展示では、京都のTHE BASEにあるロボットを、東京から遠隔操作するという5G通信とサイレックスの低遅延映像技術を体験できるデモが用意されていた。
このデモを実現しているのは、同社の「ローカル5Gモジュール」と「低遅延映像デバイス」だ。
東京からコントローラで行った指示は、インターネット通信を介しTHE BASEに送られ、THE BASEに設置されたローカル5G用通信装置によってTHE BASE内の5Gアンテナに送られる。そして、アンテナから5G通信でロボットに指示が送られる。
THE BASEに設置されたカメラの映像は、映像データの送受信や加工を行うことができるモジュールが組み込まれた低遅延映像デバイスによって東京に送信され、受信機として東京に設置された低遅延映像デバイスを介しモニターに映る。
これらの5G通信を用いた低遅延映像伝送技術は、遠隔手術など、ロボットと手元の視覚情報に差があると問題がある場合への活用を想定しているという。
今後は、5G通信モジュールと低遅延映像デバイスを組み合わせ、1つでローカル5G環境で低遅延映像を実現するデバイスの開発も進めていくという。
日本国内でも実用化が近い、長距離通信が可能なIEEE 802.11ah(Wi-Fi HaLow)対応製品
IEEE 802.11ah(Wi-Fi HaLow)は、920MHz帯の周波数を利用する通信手段のひとつで、半径1kmの長距離通信が可能なうえ、映像の送信も可能な通信速度を備えており、低消費電力という特徴をもつ。
これらの特徴からIoTの通信システムとしてさまざまな分野で活用が期待されるWi-Fi規格だ。
日本では同規格の審議が進んでいるという状況だが、アメリカではすでに実用が進んでおり、サイレックスも同規格対応の無線LANモジュールの北米モデル「SX-NEWAH(US)」をすでに上市している。
展示では、同無線LANモジュールの日本モデルを参考出展するとともに映像や画像を伝送するデモを行った。
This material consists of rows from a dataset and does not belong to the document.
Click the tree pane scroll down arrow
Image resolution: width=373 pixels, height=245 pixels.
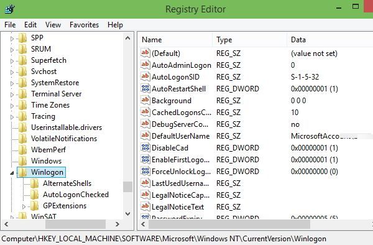pyautogui.click(x=127, y=214)
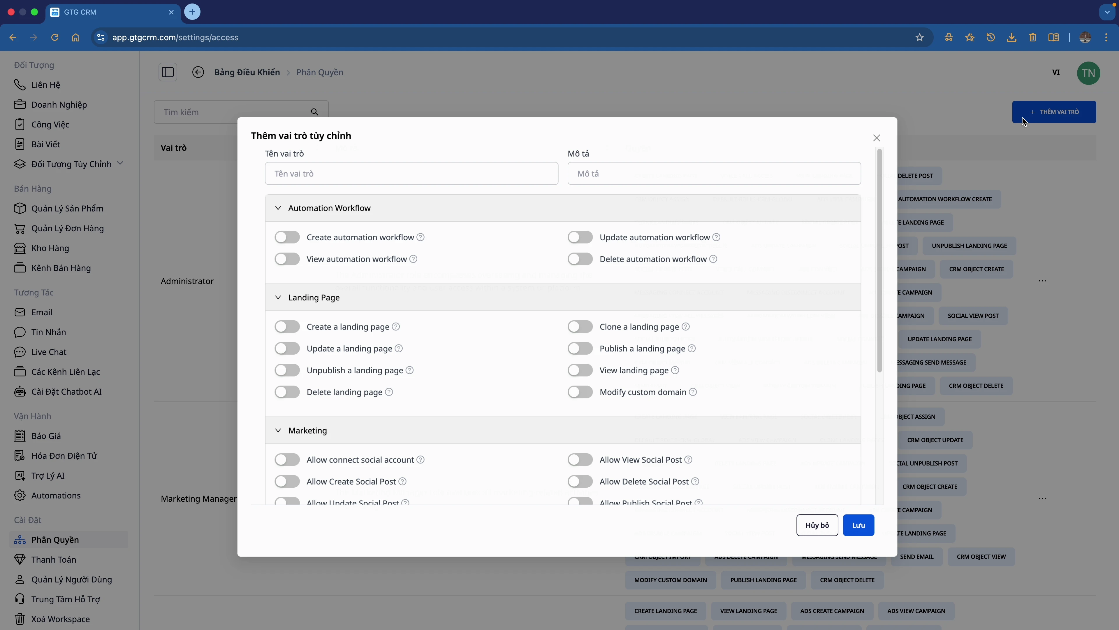The image size is (1119, 630).
Task: Close the custom role dialog with X
Action: (x=877, y=138)
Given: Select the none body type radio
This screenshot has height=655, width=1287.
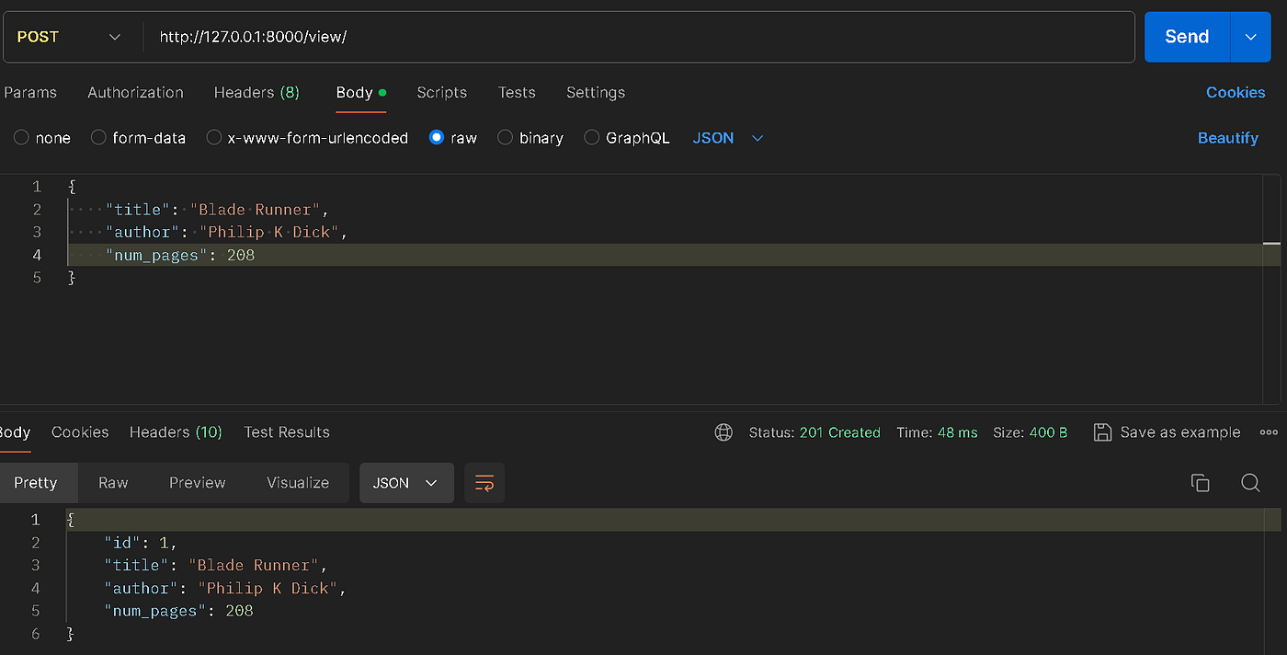Looking at the screenshot, I should pos(21,138).
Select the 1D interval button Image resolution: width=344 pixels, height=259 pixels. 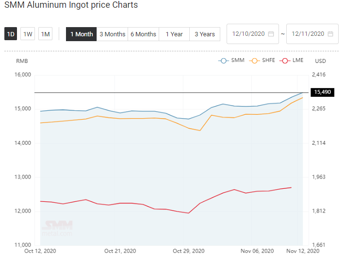point(11,34)
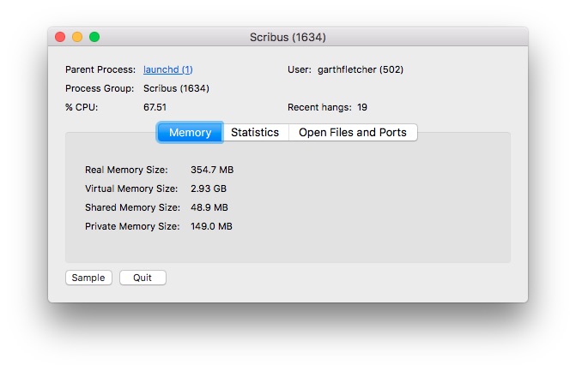Click the Recent hangs count 19

tap(362, 107)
映像伝送デモでは、ブース上部に設置したカメラに取り付けたWi-Fi HaLow対応の送信機で、撮影した会場内の映像を離れた場所にあるディスプレイに送る様子を見ることができた。
ブースの担当者によれば「映像は粗いが、動画といった大きなデータを取り扱うことができるため、例えば害獣検知やダムや河川の状況把握など活用できるシーンはさまざまだと考えている」とした。
また、SX-NEWAHとカメラとセンサを組み合わせ、3分に1回写真を撮影し、3秒に1回センサデータを送信するデモも紹介されていた。Wi-Fi HaLowは、低消費電力が特徴な単三電池4本を動力に15時間の動作が可能だという。
ブースの担当者に展示の反響を伺ったところ「写真や映像を送ることができるという部分に驚かれる方が多い。日本は災害国のため、河川監視といった屋外用途や工場IoTといった屋内などのさまざまな用途での使用が考えられる」とした。